_Selected excerpt:_
====
Wednesday, July 6, 2011

Historical stories in Caribbean children’s books

There is not a long list of historical fiction written by Caribbean authors for Caribbean children.
Perhaps it is a psychological problem. Most of our ancestors were uprooted and alienated from their ancestral pasts by slavery, (Africans), indentureship (Indians and Chinese) and indeed it was alienation, too, for many of the Europeans who came. There are few pockets of Carib/Taino descendants- these were the original inhabitants of the Caribbean. Up to fairly recent times even the study of Caribbean history in schools didn’t exist.  Oral history carried some of the stories but modernization has all but wiped out this source. So now, we have to rely on our authors to bring the past alive, as only stories can do, for our children.

Plantation life, on which the Caribbean was built, was no bed of roses; difficult even for the ruling class. Slavery was demeaning and cruel, robbing both masters and slaves of their essential humanity.

A new culture had to be forged out of the disparate elements present in the Caribbean. It has been a painful process for the many, and I think that, as a people, we would rather forget the shame and the pain.

But we can’t change history and as the popular saying goes, we have to know where we are coming from to know where we are going. But,how to deal with it, so that it is not merely sentimental, or damning, or so politically incorrect, in modern terms, that we ‘fraid of it? For example, much as we laud the Maroons for standing up to the British in Jamaica, there are still pockets of people who think that they sold out after they gained their freedom from slavery by helping the planters to catch runaway slaves - so maybe they’re not so heroic after all???

It is also difficult to emerge from the brainwashing which taught us that only European culture was valid. So our heroes couldn’t be heroic. They were ragtag blacks clad in osnaburg, and wicked in their wish for freedom from the masters who enslaved them. Their acts of defiance  - poison, burning the cane fields, rioting - were ‘evil’ acts; by a ‘lawless’ people.That’s how the chroniclers of that past saw the slaves.
====
_Exercise set:_
- 1) In the post on historical stories in Caribbean children's books, give the stretch from "Perhaps it is" through "for our children." again, swapping "Oral history" for "Storytelling".
- 2) Translate this sentence from the post on historical stories in Caribbean children's books into Spanish: "Slavery was demeaning and cruel, robbing both masters and slaves of their essential humanity."
- 3) Carry the post on historical stories in Caribbean children's books on from where it stops.

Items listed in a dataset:
====
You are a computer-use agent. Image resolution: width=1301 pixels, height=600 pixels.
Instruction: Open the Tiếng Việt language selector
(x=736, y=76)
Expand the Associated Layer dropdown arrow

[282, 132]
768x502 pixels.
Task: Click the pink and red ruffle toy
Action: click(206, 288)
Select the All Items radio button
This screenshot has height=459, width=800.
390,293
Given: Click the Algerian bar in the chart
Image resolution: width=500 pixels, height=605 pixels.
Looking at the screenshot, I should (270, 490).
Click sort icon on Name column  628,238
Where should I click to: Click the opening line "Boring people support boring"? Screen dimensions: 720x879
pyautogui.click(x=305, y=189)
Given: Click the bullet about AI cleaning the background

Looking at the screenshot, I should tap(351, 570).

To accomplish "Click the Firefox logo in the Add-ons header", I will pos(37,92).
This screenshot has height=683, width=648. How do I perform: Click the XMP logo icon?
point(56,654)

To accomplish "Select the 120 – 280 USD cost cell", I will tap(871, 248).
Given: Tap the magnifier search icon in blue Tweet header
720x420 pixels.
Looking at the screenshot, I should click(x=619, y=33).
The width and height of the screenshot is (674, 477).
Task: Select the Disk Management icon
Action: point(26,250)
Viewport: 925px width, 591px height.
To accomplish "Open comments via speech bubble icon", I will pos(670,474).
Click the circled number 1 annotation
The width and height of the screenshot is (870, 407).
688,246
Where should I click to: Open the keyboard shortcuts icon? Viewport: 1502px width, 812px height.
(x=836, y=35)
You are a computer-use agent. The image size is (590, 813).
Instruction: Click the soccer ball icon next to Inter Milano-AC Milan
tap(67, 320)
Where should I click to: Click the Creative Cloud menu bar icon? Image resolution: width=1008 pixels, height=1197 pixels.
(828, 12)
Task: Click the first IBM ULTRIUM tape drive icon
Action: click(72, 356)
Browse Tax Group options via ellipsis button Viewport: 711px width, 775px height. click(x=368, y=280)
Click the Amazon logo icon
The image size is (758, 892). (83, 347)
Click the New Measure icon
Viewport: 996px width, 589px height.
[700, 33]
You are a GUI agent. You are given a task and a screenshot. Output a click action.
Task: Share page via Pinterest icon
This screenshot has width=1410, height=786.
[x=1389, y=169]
====
_Task responses:_
- 1)
Perhaps it is a psychological problem. Most of our ancestors were uprooted and alienated from their ancestral pasts by slavery, (Africans), indentureship (Indians and Chinese) and indeed it was alienation, too, for many of the Europeans who came. There are few pockets of Carib/Taino descendants- these were the original inhabitants of the Caribbean. Up to fairly recent times even the study of Caribbean history in schools didn’t exist.  Storytelling carried some of the stories but modernization has all but wiped out this source. So now, we have to rely on our authors to bring the past alive, as only stories can do, for our children.

- 2) La esclavitud era degradante y cruel, y despojaba tanto a los amos como a los esclavos de su humanidad esencial.

- 3)
Can we, in our stories, give our children a concept of heroism which transcends this? Can we give them stories which equate to the Robin Hoods of the English past, or any of the other European heroes who, in one way or another, changed life for their people. Can osnaburg be made to seem as glamorous as ‘men in tights?’

Of course, in the twentieth century, we got freedom songs and freedom singers and freedom fighters who gained international respect. In Jamaica, our governments have also created national heroes out of past political activists, and have declared a national holiday when we remember them. However, and this is something I usually point out to the aspiring writers for children in my classes, most of what we give the children to read are dry accounts of their dates and the deeds which made them famous. We give them posters of lifeless faces. We expect modern children to automatically understand why (and be enthusiastic about) people who fought for freedom from slavery and for Independence for our country are heroic.. These heroes do not come alive for the modern child, not in the way that fiction could make them.

Writers like Vic Reid (Jamaica) have written compelling historical fiction for children, but we need a lot more of this.

Here are two anecdotes from my own experience.  Draw your own conclusions.

1st anecdote
When my older grandchildren were about 6 and 7 years old, I was telling them some stories from our past, notably what slavery meant. I told them about the slaves being dissatisfied and wanting their freedom. So, I asked, what do you think they did? The girl was quick to answer. “They went up to JBC to demonstrate.”

(JBC was the former government television station. She was interpreting out of her experience watching television what people did when they were unhappy with their situation.)

2nd anecdote

Some time ago, I spent one week in Grenada, teaching writing for children, at what was then the Extra-mural Centre. I don’t know if they call them national heroes, but one of their influential political figures was T.A.Marryshow. The Centre was actually in what used to be his house, I was told.  After one class when I had introduced the topic of historical fiction, some students and I were in the car park, below the building. In St. George’s, on every level you have to look up to the next. One of the students remarked that her family used to live in an area below the house. She recalled having seen Marryshow at one of the windows looking out with a ‘trumpet’ at his ear. She also said that the children used to raid the plum tree in his yard, despite being afraid of him. I pointed out that she could use this as basis for a children’s story about the life of Marryshow. Such a story would certainly bring him alive for the children. I don’t think anybody took me up on this.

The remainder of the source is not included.